▶ **Teks yang Diberikan**:
Seorang berilmu membaca banyak buku dan ingin terus belajar
Seorang religius hanya membaca satu Buku (yakni kitab suci) dan mengklaim telah memahami segala sesuatu.
Pernyataan
yang menyindir orang religius itu saya baca di dalam sebuah komentar di
salah satu akun FB seorang mantan pendeta Kristen yang agaknya telah
menjadi penganut Scientisme.
Apakah itu Scientisme?
Scientisme
adalah 'anak kandung' humanisme, yaitu filsafat yang mengagungkan
potensi manusia yang nyaris tanpa batas, dengan penekanan pada
ke-aplikasi-an metode ilmiah (logika, pengujian, pengukuran, pembuktian)
pada berbagai (bahkan semua) hal, termasuk agama (lihat definisi lain
di http://en.m.wikipedia.org/wiki/Scientism).

▶ **Soal**:
A: Cetak bagian teks tentang Scientisme mulai dari "Seorang berilmu membaca" sampai dengan "Apakah itu Scientisme?".
B: Tentukan apakah tiap pernyataan berikut sesuai dengan teks tentang Scientisme. Jawab ya atau tidak, lalu kutip kata-kata teks yang menjadi dasarnya: (i) Penulis membaca pernyataan yang menyindir orang religius di akun FB seorang mantan pendeta Kristen. (ii) Scientisme disebut sebagai anak kandung humanisme. (iii) Orang berilmu digambarkan hanya membaca satu buku.
C: Sebutkan semua unsur metode ilmiah yang dicantumkan dalam kurung pada teks tentang Scientisme.

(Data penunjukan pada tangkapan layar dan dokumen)
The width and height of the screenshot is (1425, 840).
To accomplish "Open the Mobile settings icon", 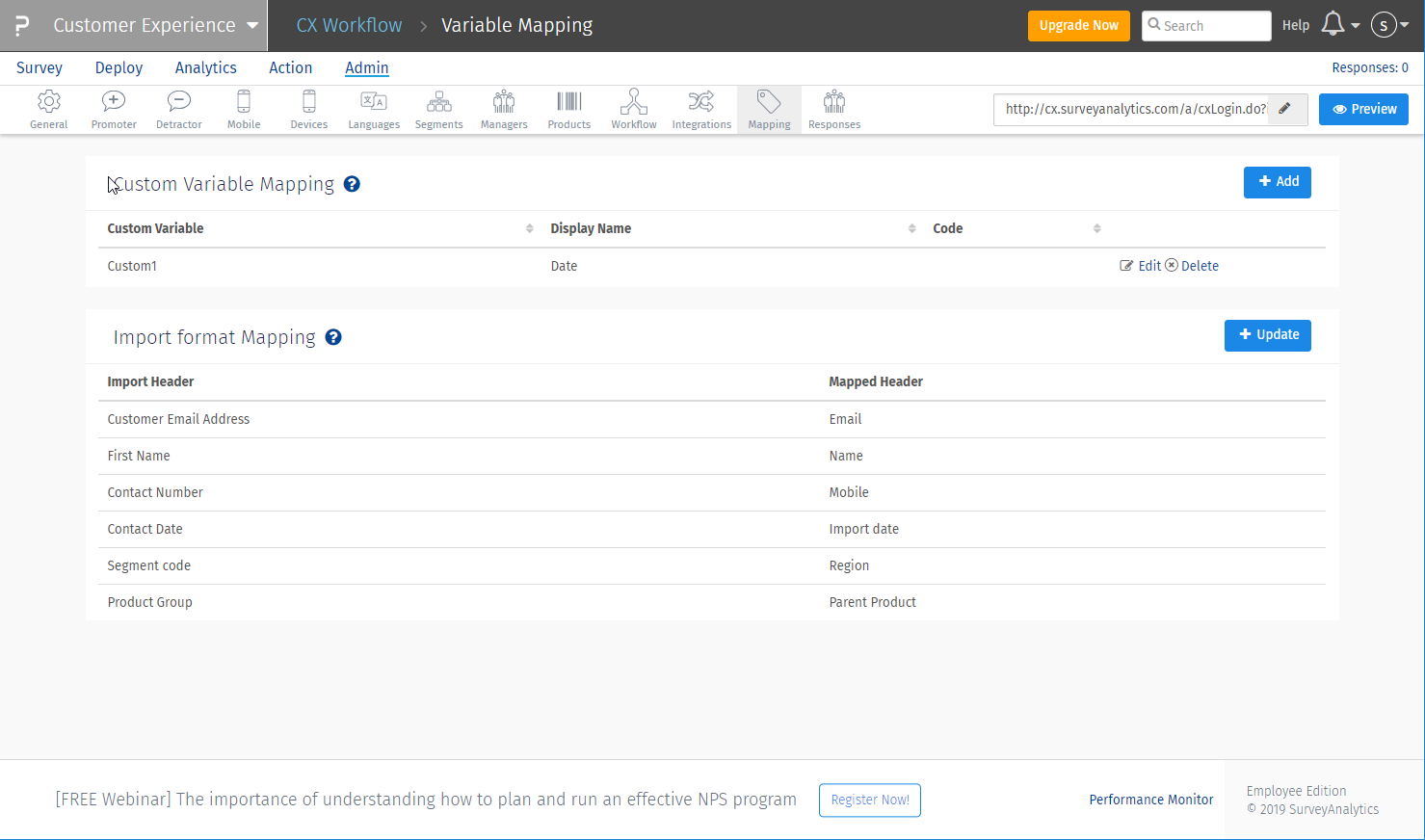I will (x=243, y=109).
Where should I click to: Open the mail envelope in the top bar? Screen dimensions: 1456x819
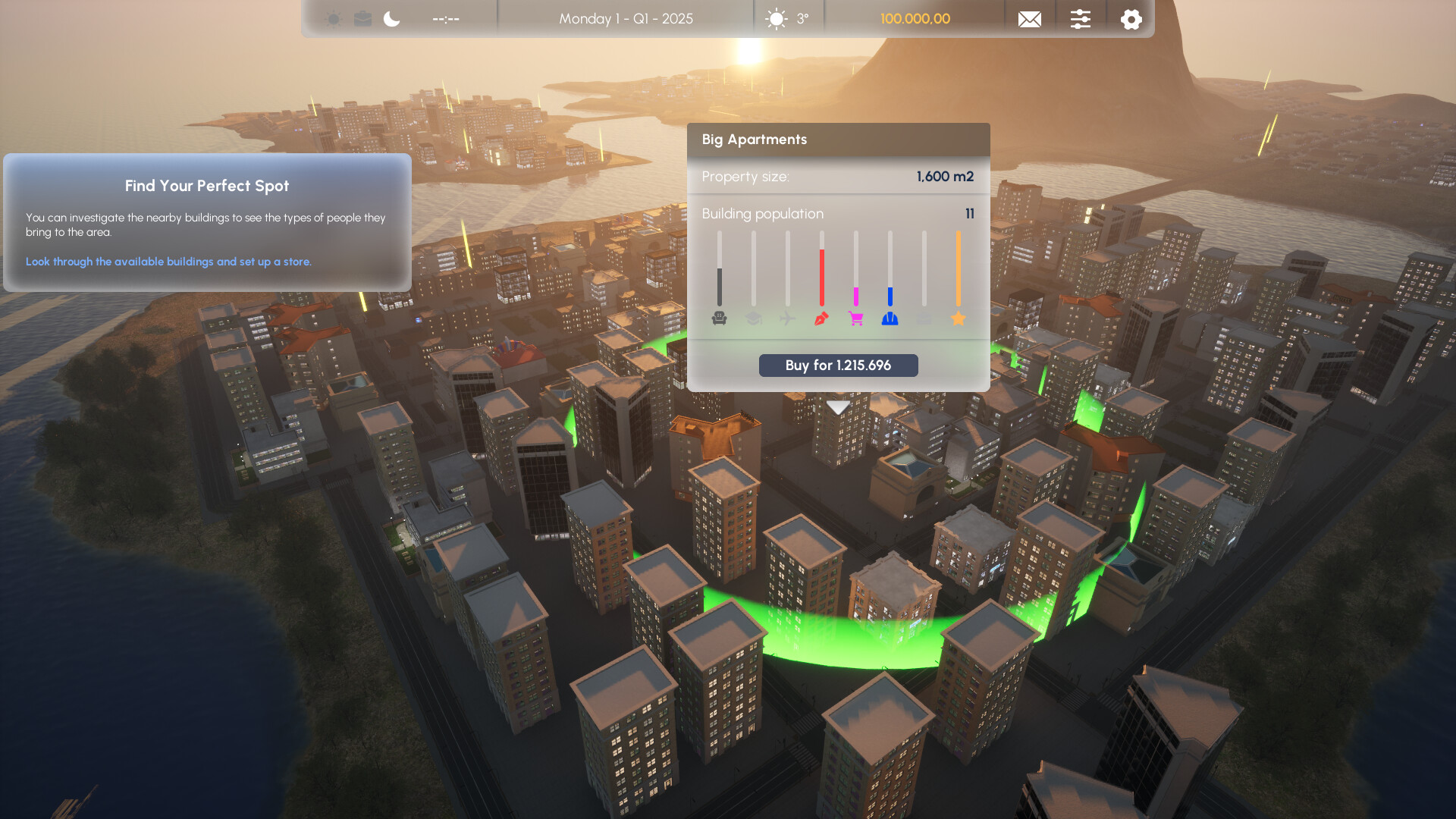[x=1029, y=19]
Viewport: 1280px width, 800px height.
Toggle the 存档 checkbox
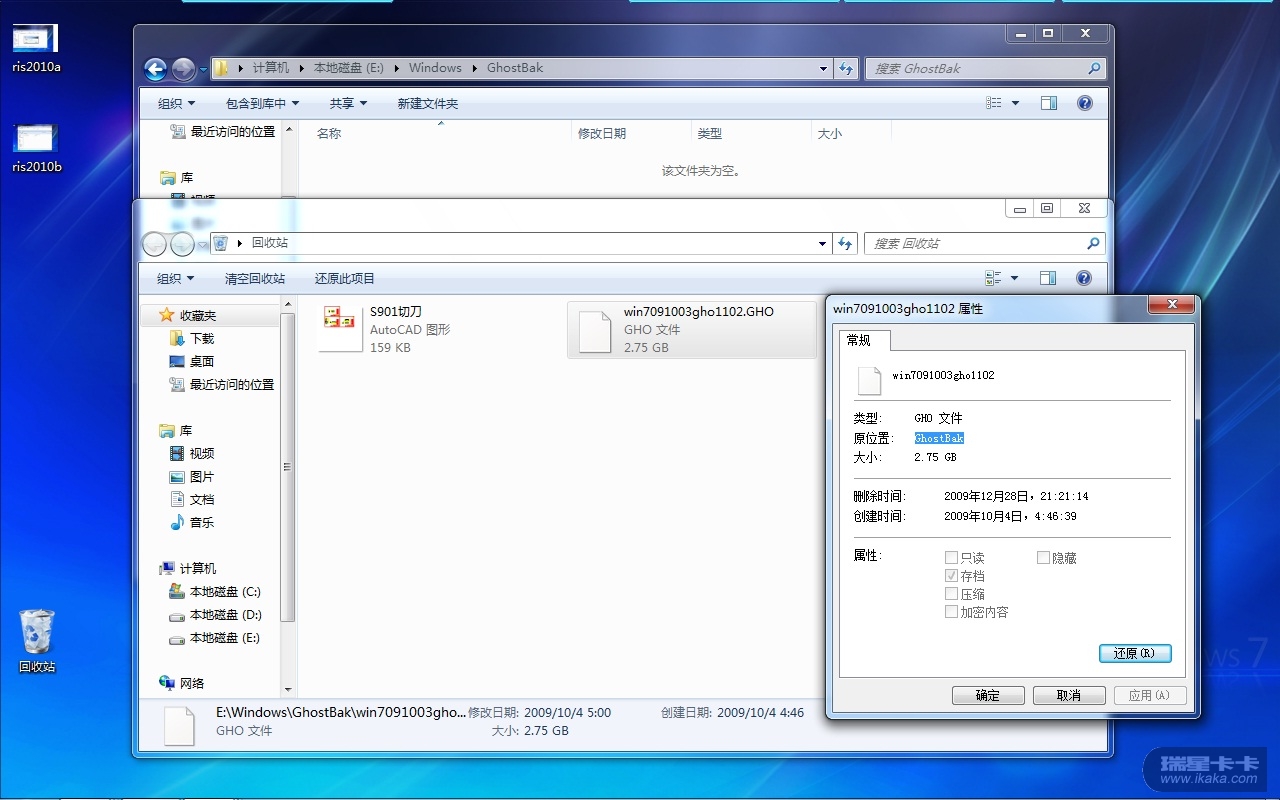[x=951, y=576]
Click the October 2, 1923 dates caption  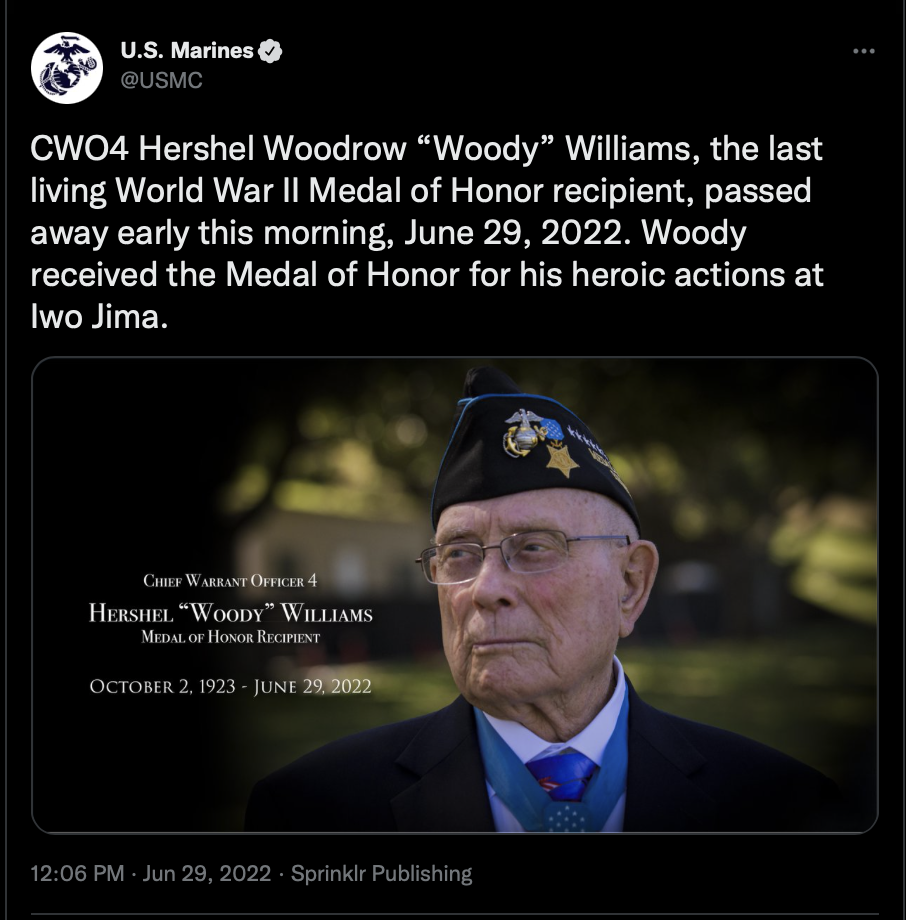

▶ **Jawaban Soal**:
A:
Seorang berilmu membaca banyak buku dan ingin terus belajar
Seorang religius hanya membaca satu Buku (yakni kitab suci) dan mengklaim telah memahami segala sesuatu.
Pernyataan
yang menyindir orang religius itu saya baca di dalam sebuah komentar di
salah satu akun FB seorang mantan pendeta Kristen yang agaknya telah
menjadi penganut Scientisme.
Apakah itu Scientisme?

B:
(i) Ya: "saya baca di dalam sebuah komentar di salah satu akun FB seorang mantan pendeta Kristen"
(ii) Ya: "Scientisme adalah 'anak kandung' humanisme"
(iii) Tidak: "Seorang berilmu membaca banyak buku dan ingin terus belajar"

C: logika, pengujian, pengukuran, pembuktian